● PROBLEM STATEMENT: From the records below, print exactly the lines starting at the one containing "Given: Click the NEATA, ROMANIA! caption text" and ending at the one containing "Task: Click the next", ends included, and nothing else.

● RECORDS:
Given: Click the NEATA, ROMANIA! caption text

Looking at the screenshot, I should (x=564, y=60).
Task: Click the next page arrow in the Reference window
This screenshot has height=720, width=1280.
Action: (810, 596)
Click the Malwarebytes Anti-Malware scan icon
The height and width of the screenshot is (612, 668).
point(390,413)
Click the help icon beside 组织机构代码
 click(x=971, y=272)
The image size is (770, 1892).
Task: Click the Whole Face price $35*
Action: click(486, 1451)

--

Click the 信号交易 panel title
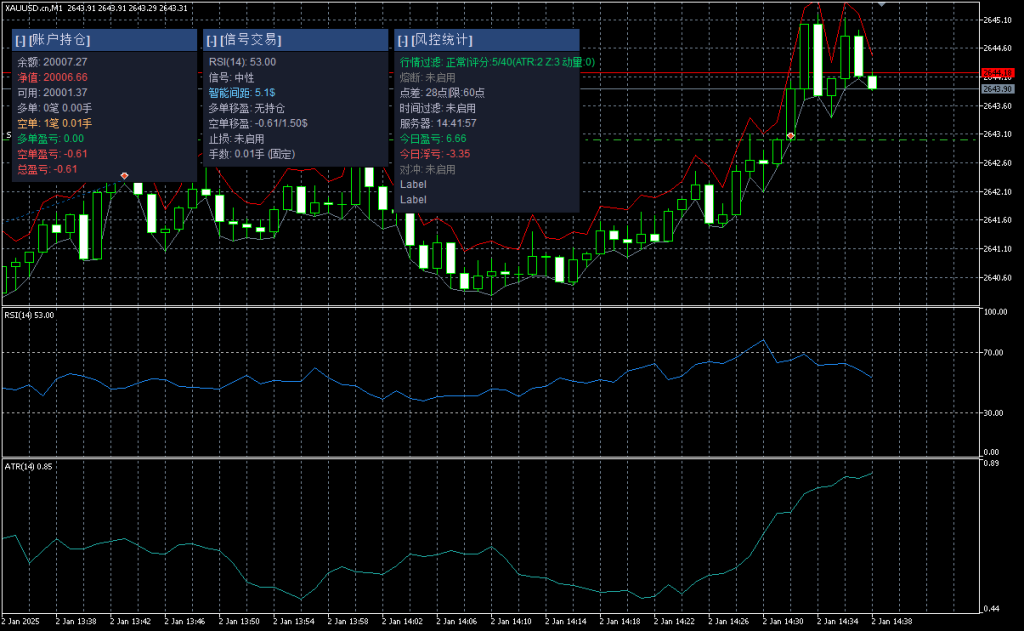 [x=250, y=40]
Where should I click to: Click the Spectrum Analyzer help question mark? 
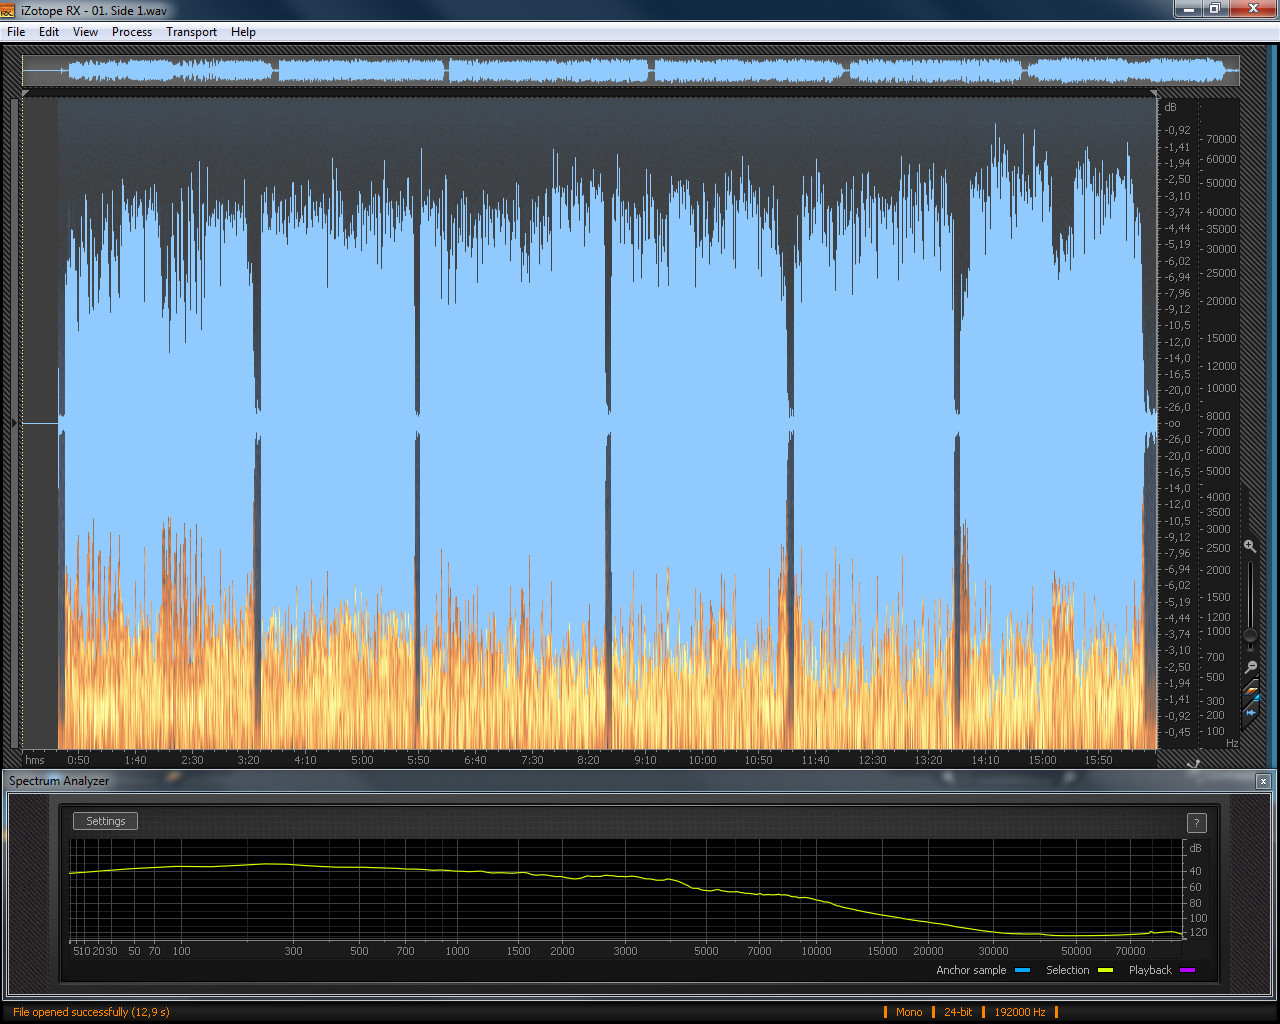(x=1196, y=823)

● RESULT:
Given: Click the NEATA, ROMANIA! caption text

Looking at the screenshot, I should (x=564, y=60).
Task: Click the next page arrow in the Reference window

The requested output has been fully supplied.